Aposto que, caso tenham perfis em redes sociais, mensagens pró-PT são como uniforme.

Na Universidade, assisti muito o desfile destes seres de alma coletiva, e não tenho o direito à surpresa por nada que estes façam.

Não sei a intenção de Josias Teófilo em apresentar filme com um personagem tão indigesto a este coletivismo em um festival; certas provocações são ingênuas pela sutileza.

Por que penso que foi provocação do cineasta a inscrição de seu filme?

Porque seria como inscrever em um festival conservador, direitista, um documentário sobre algum pensador da Esquerda. Hoje tudo se dá neste nível de arquibancada. Alguém duvida que admiradores mais apaixonados e primitivos do Olavo de Carvalho não agiriam como estes esquerdistas fossem eles o elemento hegemônico?

Eu, fosse um documentarista independente (e por isto catalogado como “direitista”, ou “coxinha”, ou “reaça” lançaria meu filme em outros círculos, menos totalitários.

E se não os houver?

Que se incentive a criação de círculos independentes deste meio da casta acadêmica. Talvez este evento seja um aviso de que não adianta diálogo com quem demonstra, com insistência, não querer dialogar. O meio “cultural” é deles, e ponto. Negar isto é negar a realidade acreditando que tal negação transforme esta realidade. Não transforma.

O problema é que direitistas, ou independentes catalogados como direitistas, não curtem muito se organizar para formar círculos independentes. Não é? Tendem a tomar qualquer iniciativa do tipo como coletivista. O indivíduo se unindo contra inimigos parece ser obviedade estranha aos que conheci, pelo menos. Vejam como direitistas sabotam e boicotam outros direitistas e vejam como esquerdistas se unem e se promovem, mesmo quando discordam, e entenderão a hegemonia da qual desfrutam.

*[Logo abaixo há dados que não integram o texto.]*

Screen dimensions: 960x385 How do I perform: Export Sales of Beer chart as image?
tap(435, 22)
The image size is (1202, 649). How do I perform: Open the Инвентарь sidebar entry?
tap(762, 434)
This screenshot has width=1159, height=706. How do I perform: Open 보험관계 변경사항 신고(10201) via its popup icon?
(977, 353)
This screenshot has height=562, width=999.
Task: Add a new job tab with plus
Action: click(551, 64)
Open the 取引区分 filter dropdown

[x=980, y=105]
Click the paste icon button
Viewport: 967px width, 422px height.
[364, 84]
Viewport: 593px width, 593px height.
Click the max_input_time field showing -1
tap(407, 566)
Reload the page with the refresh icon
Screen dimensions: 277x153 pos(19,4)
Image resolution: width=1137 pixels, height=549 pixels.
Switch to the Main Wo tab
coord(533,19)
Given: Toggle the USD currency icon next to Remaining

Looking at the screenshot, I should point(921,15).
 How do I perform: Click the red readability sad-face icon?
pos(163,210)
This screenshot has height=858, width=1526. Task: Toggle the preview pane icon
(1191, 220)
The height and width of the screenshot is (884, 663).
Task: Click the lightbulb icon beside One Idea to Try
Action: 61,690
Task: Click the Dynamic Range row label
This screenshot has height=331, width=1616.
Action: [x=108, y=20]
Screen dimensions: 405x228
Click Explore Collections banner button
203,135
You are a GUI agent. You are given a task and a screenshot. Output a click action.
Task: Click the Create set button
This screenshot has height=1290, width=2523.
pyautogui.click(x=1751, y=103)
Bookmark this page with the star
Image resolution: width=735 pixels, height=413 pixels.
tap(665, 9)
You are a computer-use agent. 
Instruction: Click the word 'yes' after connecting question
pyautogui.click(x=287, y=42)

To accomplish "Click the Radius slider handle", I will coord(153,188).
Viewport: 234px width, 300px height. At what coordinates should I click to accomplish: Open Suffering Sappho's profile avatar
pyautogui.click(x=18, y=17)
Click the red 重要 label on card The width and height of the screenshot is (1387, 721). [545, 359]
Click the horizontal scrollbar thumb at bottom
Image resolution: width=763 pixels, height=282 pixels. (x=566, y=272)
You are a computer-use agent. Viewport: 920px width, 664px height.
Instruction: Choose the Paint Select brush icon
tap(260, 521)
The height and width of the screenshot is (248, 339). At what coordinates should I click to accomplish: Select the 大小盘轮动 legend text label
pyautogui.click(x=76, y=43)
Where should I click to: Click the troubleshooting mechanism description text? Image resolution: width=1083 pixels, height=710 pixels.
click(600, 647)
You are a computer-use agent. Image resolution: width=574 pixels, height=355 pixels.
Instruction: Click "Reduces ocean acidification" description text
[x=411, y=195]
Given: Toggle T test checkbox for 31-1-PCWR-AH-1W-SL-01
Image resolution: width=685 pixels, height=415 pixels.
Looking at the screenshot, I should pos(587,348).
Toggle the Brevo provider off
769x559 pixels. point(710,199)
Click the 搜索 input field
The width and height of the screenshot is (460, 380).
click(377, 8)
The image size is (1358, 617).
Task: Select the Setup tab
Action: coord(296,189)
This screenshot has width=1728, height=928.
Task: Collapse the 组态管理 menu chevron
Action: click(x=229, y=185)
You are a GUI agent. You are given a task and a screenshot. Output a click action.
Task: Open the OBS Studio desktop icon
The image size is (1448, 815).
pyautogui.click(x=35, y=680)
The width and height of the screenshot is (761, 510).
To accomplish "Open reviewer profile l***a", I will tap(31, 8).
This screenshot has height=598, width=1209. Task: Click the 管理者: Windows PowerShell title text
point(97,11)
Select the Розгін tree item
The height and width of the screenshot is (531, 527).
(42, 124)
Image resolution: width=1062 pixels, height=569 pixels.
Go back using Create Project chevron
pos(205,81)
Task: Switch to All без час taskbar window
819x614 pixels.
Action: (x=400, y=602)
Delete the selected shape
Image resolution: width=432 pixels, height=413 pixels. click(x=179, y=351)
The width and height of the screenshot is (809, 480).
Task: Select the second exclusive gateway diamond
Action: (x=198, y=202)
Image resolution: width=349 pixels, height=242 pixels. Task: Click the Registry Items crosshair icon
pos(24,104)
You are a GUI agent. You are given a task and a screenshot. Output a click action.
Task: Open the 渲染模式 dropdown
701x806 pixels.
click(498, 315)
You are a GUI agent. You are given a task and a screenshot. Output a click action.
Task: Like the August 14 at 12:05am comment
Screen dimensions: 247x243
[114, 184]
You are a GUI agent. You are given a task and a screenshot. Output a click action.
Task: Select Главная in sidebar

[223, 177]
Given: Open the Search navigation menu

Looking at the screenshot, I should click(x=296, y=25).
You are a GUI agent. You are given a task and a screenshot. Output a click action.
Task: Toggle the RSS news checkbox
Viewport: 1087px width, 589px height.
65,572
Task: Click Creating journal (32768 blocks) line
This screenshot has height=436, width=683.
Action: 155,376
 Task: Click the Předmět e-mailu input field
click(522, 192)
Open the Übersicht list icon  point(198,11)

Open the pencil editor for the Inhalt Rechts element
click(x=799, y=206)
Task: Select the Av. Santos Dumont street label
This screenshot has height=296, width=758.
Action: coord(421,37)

Escrevo isto como blogueiro nada promovido por leitores, e que assiste blogueiros da Esquerda serem promovidos, citados, celebrados…sim, eles fazem por onde dominar todos os espaços. Citam uns aos outros mesmo para criticar;  promovem, sempre mencionam seus pares, e formam assim seus círculos, sempre renovados, de celebridades. Entre nós, os adversários deles, não importa se direitistas ou meros independentes (como me qualifico), o silêncio sobre colegas de trincheira é a regra.

“Promover Fulano? Ele não é meu amigo.” ou “Ele não é do meu círculo, e quer saber? ele não tem este talento que ele imagina. Um período de ostracismo talvez faça bem a ele.”

O Brasil parece não ter futuro com este padrão de mesquinharia, à Esquerda e à Direita. Sei que há intolerantes em outros países, mas há círculos alternativos que conseguem fazer com que o ar circule. Aqui não, todos são inimigos do lado de fora do banquete; a cada osso arremessado à rua, muitos são os massacrados na disputa por uma lasca.

O filme de Josias Teófilo, pelo pouco que vi, é primoroso. Bem fotografado, bem editado, não é filme que possa ser rejeitado, por um espectador honesto, como mero exercício de idolatria “olavete”. É companheiro digno de outros grandes documentários brasileiros, de outra geração, menos medíocre e uniformizada.

E isto talvez tenha agredido estas almas sensíveis da Esquerda; onde o documentário deles sobre o cotidiano do réu Lula? Ou da presidente deposta? Acaso não dariam bons filmes?

A qualidade e competência alheia em ofício comum machuca muito fundo.